Die britische Regierung hat die Schließung von 13 zusätzlichen Hotels angekündigt, in denen Asylsuchende untergebracht wurden, was eine fortgesetzte Anstrengung darstellt, die Nutzung privater Unterkünfte zu diesem Zweck schrittweise auszuschließen. Die am Mittwoch vom Innenministerium getroffene Entscheidung bringt die Gesamtzahl der in diesem Jahr geschlossenen Hotels auf 44 und lässt weniger als 160 noch in Betrieb. Die Schließungen sollen den Steuerzahlern schätzungsweise 51 Millionen Pfund sparen, was die Gesamtvorhersagten Einsparungen aus den Schließungen dieses Jahres auf 224 Millionen Pfund erhöht.
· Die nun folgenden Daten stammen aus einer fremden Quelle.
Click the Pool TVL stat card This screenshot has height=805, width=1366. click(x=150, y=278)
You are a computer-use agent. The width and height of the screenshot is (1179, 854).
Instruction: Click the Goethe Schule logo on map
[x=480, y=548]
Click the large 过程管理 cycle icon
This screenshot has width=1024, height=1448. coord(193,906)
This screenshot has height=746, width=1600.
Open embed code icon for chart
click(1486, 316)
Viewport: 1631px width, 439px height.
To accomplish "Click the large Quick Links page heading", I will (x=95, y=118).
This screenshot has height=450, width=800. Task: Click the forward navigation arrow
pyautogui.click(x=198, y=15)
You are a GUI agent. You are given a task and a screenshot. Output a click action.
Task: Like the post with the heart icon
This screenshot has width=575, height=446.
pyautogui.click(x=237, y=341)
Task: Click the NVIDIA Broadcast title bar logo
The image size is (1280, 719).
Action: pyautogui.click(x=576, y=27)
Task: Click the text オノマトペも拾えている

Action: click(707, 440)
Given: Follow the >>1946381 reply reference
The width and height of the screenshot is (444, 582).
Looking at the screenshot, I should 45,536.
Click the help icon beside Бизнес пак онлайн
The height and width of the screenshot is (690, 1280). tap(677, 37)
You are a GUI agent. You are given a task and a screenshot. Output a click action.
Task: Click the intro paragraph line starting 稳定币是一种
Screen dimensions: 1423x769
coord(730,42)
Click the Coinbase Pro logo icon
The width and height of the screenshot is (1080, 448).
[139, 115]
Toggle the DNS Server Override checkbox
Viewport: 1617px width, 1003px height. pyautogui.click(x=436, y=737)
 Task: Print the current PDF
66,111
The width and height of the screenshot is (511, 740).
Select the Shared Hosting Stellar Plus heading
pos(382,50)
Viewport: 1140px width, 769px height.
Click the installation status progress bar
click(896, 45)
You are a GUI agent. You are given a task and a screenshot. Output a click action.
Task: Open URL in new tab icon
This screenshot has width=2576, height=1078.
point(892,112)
Dies folgt auf eine deutliche Verringerung der Asylunterkunftskosten um fast 1 Milliarde Pfund seit den Parlamentswahlen 2024.
Die betroffenen Hotels befinden sich in mehreren Regionen in ganz England, darunter Blackpool, Nottingham, Stratford-upon-Avon, Lewisham, Bradford und Norwich.
Der Plan der Regierung beinhaltet die Nutzung von drei ehemaligen Standorten des Verteidigungsministeriums, Bicester, Barnham und Linton-on-Ouse, die zusammen etwa 3.750 Personen beherbergen könnten.
Die Einwanderungsministerin Anna Turley betonte die Notwendigkeit, das langjährige Problem der Hotels, die zum Symbol eines fehlerhaften Asylsystems wurden, anzugehen. Sie stellte fest, dass die Regierung daran arbeitet, dies zu beheben, indem sie die Nutzung von Hotels für Asylzwecke dauerhaft beendet und Personen in stabilere Lebensbedingungen umsiedelt. Ihre Bemerkungen unterstrichen den Fokus der Regierung auf die Reform des Einwanderungsrahmens, um die Grenzkontrolle zu verbessern und eine faire Behandlung innerhalb des Systems sicherzustellen.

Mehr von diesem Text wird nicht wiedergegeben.